§ **Goal**
Reproduce the listing below verbatim, starting at the line that contains "Given: Click the Create Invoice button" and ending at the line that contains "Click the format", with both of those lines included.

§ **Input records**
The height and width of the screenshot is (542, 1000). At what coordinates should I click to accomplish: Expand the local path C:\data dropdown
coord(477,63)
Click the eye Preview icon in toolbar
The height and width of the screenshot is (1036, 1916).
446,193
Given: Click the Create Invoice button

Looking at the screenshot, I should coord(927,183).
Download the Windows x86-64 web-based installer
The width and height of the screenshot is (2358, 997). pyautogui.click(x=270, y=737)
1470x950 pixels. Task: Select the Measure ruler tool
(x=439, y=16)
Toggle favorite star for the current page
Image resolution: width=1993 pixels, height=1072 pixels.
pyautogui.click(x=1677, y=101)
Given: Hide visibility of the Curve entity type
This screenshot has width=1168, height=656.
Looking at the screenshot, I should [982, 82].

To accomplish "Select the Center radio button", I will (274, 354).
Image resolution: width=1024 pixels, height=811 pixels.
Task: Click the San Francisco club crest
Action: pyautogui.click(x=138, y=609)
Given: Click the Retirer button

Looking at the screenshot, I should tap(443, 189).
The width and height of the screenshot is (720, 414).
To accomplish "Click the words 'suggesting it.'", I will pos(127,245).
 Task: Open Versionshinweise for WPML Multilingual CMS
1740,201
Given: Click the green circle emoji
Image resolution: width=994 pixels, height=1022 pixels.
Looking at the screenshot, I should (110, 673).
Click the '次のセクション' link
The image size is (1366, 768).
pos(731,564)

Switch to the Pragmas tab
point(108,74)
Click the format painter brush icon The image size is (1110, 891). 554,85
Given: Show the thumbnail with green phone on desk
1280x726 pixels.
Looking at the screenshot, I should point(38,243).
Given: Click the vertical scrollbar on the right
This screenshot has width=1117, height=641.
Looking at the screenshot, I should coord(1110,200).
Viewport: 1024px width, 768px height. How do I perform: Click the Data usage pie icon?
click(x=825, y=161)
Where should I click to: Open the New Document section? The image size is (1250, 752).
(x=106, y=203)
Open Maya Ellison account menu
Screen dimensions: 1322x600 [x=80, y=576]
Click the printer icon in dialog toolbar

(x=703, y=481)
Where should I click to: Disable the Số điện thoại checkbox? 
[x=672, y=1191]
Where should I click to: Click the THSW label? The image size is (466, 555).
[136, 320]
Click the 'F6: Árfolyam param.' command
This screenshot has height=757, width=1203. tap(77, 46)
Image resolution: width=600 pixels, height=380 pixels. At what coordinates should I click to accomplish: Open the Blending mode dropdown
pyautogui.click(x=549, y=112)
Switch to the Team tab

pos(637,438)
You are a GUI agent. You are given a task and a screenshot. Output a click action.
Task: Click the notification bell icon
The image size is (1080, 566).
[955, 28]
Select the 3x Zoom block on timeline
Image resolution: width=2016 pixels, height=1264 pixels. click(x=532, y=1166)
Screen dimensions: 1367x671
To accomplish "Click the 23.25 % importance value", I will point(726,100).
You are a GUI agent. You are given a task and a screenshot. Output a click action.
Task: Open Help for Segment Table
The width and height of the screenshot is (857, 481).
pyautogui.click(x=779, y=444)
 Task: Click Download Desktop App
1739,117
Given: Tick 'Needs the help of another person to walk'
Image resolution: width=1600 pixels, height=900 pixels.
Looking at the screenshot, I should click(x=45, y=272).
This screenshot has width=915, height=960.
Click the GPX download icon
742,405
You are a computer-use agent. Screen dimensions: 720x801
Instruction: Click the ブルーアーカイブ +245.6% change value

§ **Task response**
Given: Click the Create Invoice button

Looking at the screenshot, I should coord(927,183).
Download the Windows x86-64 web-based installer
The width and height of the screenshot is (2358, 997). pyautogui.click(x=270, y=737)
1470x950 pixels. Task: Select the Measure ruler tool
(x=439, y=16)
Toggle favorite star for the current page
Image resolution: width=1993 pixels, height=1072 pixels.
pyautogui.click(x=1677, y=101)
Given: Hide visibility of the Curve entity type
This screenshot has width=1168, height=656.
Looking at the screenshot, I should [982, 82].

To accomplish "Select the Center radio button", I will (274, 354).
Image resolution: width=1024 pixels, height=811 pixels.
Task: Click the San Francisco club crest
Action: pyautogui.click(x=138, y=609)
Given: Click the Retirer button

Looking at the screenshot, I should tap(443, 189).
The width and height of the screenshot is (720, 414).
To accomplish "Click the words 'suggesting it.'", I will pos(127,245).
 Task: Open Versionshinweise for WPML Multilingual CMS
1740,201
Given: Click the green circle emoji
Image resolution: width=994 pixels, height=1022 pixels.
Looking at the screenshot, I should (110, 673).
Click the '次のセクション' link
The image size is (1366, 768).
pos(731,564)

Switch to the Pragmas tab
point(108,74)
Click the format painter brush icon The image size is (1110, 891). 554,85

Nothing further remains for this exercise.